» ASSIGNMENT
Reproduce exactly, and exclusively, the lines from the line containing "The height and width of the screenshot is (547, 1032)." through the final line of the listing below.

● ● ● ●

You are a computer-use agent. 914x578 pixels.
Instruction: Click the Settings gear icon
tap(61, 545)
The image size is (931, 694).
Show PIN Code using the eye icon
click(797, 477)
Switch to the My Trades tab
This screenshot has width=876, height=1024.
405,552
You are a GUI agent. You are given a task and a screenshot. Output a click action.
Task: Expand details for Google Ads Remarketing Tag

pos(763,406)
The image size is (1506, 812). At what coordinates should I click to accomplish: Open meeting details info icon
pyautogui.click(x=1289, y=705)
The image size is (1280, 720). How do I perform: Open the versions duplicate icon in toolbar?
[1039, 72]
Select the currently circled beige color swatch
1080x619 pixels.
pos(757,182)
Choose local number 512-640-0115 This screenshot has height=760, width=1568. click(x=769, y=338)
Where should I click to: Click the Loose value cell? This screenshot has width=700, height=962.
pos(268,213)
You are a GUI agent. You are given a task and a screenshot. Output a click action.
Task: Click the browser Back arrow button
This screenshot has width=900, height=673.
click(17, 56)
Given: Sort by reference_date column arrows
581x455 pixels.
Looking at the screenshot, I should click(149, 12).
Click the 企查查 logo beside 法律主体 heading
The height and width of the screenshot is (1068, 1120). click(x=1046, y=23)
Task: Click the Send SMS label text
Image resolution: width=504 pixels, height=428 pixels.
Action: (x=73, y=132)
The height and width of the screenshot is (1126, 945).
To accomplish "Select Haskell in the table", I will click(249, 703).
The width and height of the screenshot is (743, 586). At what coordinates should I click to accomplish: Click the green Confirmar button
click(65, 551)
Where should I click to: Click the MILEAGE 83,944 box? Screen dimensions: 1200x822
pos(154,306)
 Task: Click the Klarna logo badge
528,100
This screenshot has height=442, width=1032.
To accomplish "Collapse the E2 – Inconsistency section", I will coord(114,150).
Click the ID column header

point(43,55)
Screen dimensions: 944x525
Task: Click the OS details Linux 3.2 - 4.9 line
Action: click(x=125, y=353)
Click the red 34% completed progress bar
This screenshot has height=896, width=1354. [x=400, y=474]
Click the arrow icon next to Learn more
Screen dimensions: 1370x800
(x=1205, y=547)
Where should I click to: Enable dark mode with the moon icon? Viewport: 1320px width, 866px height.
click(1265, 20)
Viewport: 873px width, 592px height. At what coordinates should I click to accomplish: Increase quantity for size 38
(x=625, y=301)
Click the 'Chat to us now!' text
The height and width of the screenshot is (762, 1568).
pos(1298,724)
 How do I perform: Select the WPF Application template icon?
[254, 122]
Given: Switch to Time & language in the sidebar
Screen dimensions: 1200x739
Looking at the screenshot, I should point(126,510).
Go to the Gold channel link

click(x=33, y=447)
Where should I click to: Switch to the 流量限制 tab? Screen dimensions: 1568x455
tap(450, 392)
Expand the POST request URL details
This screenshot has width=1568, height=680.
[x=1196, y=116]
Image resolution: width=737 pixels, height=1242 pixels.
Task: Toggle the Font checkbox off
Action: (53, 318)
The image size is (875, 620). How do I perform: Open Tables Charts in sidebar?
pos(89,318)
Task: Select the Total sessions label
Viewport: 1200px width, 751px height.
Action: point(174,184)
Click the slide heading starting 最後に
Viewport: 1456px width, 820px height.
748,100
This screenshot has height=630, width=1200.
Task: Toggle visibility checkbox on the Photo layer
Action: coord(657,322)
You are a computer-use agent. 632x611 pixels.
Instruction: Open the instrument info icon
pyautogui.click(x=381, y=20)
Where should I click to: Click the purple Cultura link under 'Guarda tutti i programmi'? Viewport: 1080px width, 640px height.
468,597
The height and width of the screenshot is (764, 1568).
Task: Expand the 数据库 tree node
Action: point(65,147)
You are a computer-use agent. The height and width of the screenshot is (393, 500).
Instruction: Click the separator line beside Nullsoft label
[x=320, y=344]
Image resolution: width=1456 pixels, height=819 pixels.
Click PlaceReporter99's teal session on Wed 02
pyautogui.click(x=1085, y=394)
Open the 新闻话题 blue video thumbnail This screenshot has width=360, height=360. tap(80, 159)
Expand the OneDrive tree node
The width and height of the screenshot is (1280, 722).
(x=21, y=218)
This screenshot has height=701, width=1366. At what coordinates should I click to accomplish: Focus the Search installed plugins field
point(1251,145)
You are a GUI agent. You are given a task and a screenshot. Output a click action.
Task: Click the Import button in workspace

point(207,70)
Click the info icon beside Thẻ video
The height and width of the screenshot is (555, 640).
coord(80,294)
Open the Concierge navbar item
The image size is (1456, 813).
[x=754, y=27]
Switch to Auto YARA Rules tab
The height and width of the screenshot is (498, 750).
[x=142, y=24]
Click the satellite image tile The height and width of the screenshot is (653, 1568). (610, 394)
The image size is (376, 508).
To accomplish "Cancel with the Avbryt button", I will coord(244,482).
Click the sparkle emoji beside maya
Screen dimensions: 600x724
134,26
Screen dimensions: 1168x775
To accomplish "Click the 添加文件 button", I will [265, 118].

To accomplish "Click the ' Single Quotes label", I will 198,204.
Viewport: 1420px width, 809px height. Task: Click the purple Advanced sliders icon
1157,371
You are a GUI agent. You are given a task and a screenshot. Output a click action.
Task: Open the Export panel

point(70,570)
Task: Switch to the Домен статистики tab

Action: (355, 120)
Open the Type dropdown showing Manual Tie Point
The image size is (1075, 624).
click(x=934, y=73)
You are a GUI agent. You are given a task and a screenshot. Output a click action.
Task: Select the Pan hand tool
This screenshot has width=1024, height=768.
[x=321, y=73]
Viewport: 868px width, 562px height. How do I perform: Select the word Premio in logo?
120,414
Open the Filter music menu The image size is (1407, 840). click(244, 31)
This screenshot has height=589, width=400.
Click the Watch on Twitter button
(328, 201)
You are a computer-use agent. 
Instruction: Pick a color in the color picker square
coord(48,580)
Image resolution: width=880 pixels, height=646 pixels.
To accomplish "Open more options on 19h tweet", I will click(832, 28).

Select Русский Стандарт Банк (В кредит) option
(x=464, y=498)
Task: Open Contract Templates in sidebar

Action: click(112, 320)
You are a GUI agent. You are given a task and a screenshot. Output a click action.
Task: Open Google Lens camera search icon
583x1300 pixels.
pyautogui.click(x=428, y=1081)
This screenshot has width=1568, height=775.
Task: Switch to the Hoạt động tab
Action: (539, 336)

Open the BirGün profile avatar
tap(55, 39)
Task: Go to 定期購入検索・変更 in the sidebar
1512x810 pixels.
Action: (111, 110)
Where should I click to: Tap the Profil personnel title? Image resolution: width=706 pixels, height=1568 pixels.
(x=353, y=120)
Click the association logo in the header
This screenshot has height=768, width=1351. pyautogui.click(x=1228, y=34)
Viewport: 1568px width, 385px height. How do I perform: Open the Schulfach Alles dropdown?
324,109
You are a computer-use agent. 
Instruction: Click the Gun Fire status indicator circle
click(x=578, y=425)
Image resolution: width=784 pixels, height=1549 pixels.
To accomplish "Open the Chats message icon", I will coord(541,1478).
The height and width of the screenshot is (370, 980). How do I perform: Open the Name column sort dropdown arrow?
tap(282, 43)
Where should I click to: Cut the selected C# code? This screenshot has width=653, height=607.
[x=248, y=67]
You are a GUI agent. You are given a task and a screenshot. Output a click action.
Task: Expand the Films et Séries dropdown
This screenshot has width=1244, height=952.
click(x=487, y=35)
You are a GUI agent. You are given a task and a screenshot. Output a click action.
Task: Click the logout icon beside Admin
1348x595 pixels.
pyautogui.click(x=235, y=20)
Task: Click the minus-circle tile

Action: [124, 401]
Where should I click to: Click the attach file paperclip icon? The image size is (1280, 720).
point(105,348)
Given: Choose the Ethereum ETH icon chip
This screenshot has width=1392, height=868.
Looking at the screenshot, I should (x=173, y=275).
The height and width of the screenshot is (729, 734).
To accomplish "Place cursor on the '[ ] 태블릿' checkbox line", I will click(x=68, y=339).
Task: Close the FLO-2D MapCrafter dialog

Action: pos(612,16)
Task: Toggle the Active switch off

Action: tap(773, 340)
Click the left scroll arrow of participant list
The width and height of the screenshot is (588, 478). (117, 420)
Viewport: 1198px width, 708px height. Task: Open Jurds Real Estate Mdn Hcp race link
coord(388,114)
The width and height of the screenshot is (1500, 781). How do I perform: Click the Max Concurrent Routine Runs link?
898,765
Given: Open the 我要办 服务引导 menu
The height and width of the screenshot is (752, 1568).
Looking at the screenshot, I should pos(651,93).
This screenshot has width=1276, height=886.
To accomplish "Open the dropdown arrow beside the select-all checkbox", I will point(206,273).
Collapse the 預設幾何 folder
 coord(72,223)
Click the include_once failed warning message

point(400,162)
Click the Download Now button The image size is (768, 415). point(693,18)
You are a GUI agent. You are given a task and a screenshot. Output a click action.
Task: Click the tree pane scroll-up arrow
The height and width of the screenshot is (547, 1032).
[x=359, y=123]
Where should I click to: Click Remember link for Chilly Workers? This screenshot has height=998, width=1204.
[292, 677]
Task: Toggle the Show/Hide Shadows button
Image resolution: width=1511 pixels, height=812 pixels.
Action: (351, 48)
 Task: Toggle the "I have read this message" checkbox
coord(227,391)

● ● ● ●

» EXPECTED OUTPUT
The height and width of the screenshot is (547, 1032).
[x=359, y=123]
Where should I click to: Click Remember link for Chilly Workers? This screenshot has height=998, width=1204.
[292, 677]
Task: Toggle the Show/Hide Shadows button
Image resolution: width=1511 pixels, height=812 pixels.
Action: (351, 48)
 Task: Toggle the "I have read this message" checkbox
coord(227,391)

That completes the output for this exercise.